El mensaje era claro, el Estado utilizaría el mismo terror cainita como respuesta a la violencia desatada por Sendero en Tarata. Los estudiantes secuestrados fueron conducidos con los ojos vendados a un terreno desolado a la altura del kilómetro 1,5 de la autopista Ramiro Prialé, allí fueron torturados y ejecutados por estos de militares. Si el dolor de las víctimas de Tarata era conmovedor, no menos estremecedor fue conocer las circunstancias y la manera cómo estos jóvenes universitarios fueron ultimados por los agentes del Estado a los que posteriormente el gobierno autoritario de Alberto Fujimori felicitó, para luego ayudarlos (a través de la promulgación de la Ley de Amnistía) a eludir la acción de la justicia, a pesar de las numerosas denuncias y pruebas incriminatorias existentes en su contra.

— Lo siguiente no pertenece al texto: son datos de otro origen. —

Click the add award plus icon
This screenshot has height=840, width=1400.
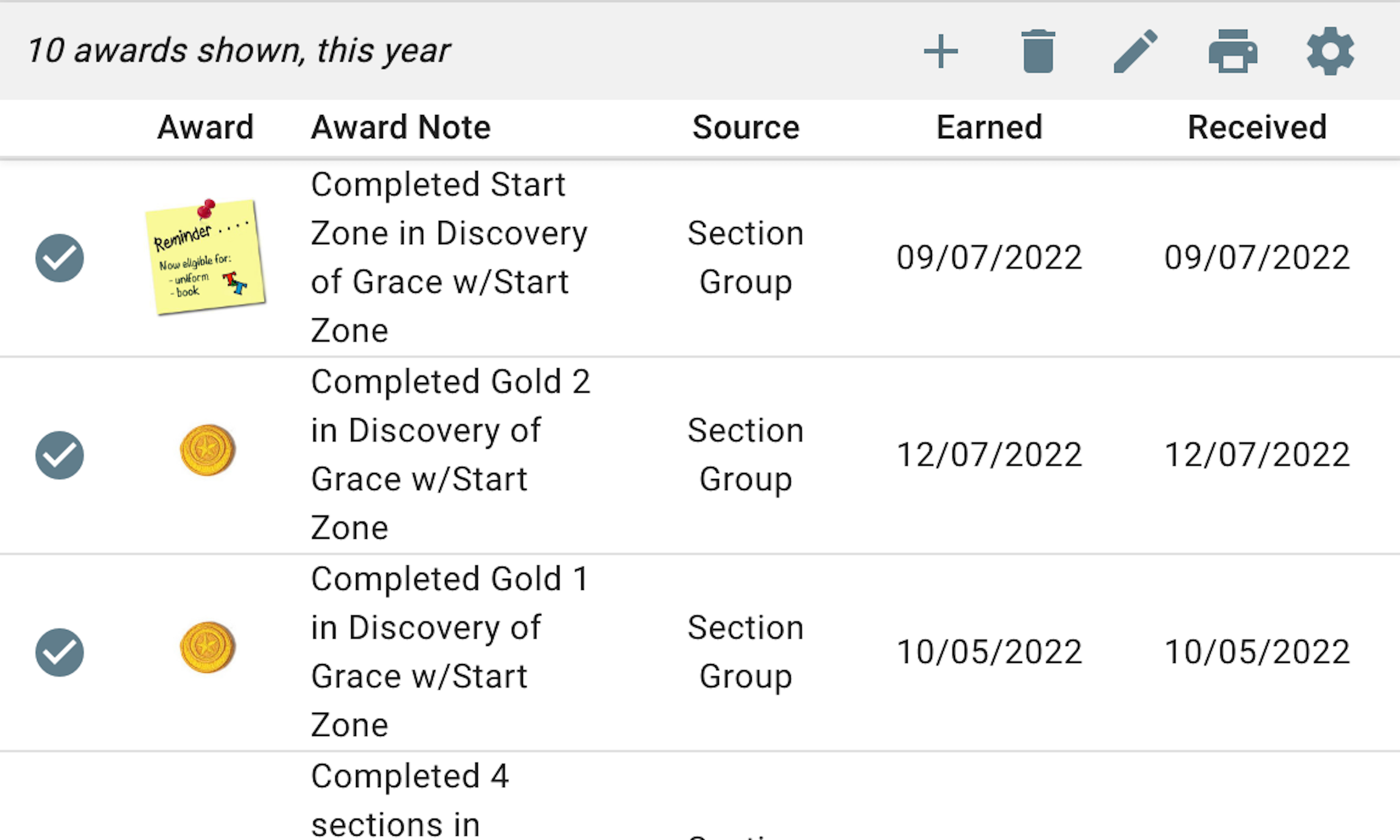[x=940, y=51]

Hoy en día se sabe que luego de ser asesinados a mansalva, los cadáveres de estos estudiantes y del profesor fueron enterrados en zanjas que ellos mismos fueron obligados a cavar, para luego ser llevados a otro lugar en Lima, la quebrada de Chavilca en Cieneguilla, donde fueron finalmente incinerados para no dejar huella alguna de este brutal crimen. Las personas ultimadas ese 18 de julio de 1992 fueron: Hugo Muñoz (el profesor), Armando Amaro, Enrique Ortiz, Pablo Meza, Bertila Lozano, Dora Oyague, Robert Teodoro, Felipe Flores, Marcelino Rosales y Juan Mariños.

Las heridas abiertas

Han transcurrido 26 años desde estos luctuosos sucesos, sin embargo, los fantasmas de Sendero no han desaparecido y tampoco las heridas abiertas por los crímenes cometidos por el Estado han logrado cicatrizar. A pesar de los esfuerzos hechos por los gobiernos que se han sucedido luego de la caída del gobierno autoritario de Alberto Fujimori, tales como la conformación de la Comisión de la Verdad y Reconciliación, la sociedad peruana no ha podido todavía hacer un adecuado balance de los hechos. Los peruanos no hemos sido capaces de reconstruir nuestra memoria histórica para hacer frente a los peligros y violencia que ahora debemos enfrentar.

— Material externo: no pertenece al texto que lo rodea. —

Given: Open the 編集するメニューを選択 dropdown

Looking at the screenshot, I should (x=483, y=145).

Memoria para hacer justicia

Finalmente, resulta claro que los peruanos debemos condenar con total contundencia la violencia de Sendero, venga de donde venga, no podemos ser ambiguos en esa tarea, los peruanos tenemos el deber moral de explicarles a los jóvenes que Abimael Guzmán no fue otra cosa que un feroz asesino, una bestia criminal que le arrebató la vida a miles de peruanos desde un cómodo escondite. Pero al mismo tiempo, debemos ser igualmente categóricos a la hora de condenar uno a uno todos los crímenes de Estado que se cometieron con el pretexto de pacificar nuestro país y derrotar a la subversión. Esa es la tarea pendiente que nosotros tenemos como sociedad y que no podemos eludir.